As the COVID-19 pandemic continues to impact the United States, scammers have seized the opportunity to prey on consumers. Phone scammers are constantly adapting and unfortunately, this recent national emergency is no exception. We wanted to share some more information, along with a few tips, to protect you from being victimized.

The Federal Communications Commission has been alerted of a number of phone and text message scams, ranging from fake testing kits and unproven cures to government imposter scams and work from home schemes.

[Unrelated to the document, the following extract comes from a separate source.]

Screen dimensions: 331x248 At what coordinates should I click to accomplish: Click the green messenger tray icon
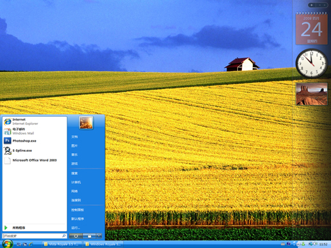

The sad truth is that these scams prey on the most vulnerable members of our community, and often result in financial loss or worse, the use of potentially dangerous and fraudulent “treatments.” To protect yourself from these scams and others, the FCC recommends:

– Do not respond to calls or texts from unknown numbers, or any others that appear suspicious.
– Never share your personal or financial information via email, text messages, or over the phone.
– Be cautious if you’re being pressured to share any information or make a payment immediately.
– Scammers often spoof phone numbers to trick you into answering or responding. Remember that government agencies will never call you to ask for personal information  or money.
– Do not click any links in a text message. If a friend sends you a text with a suspicious link that seems out of character, call them to make sure they weren’t hacked.
– Always check on a charity (for example, by calling or looking at its actual website) before donating.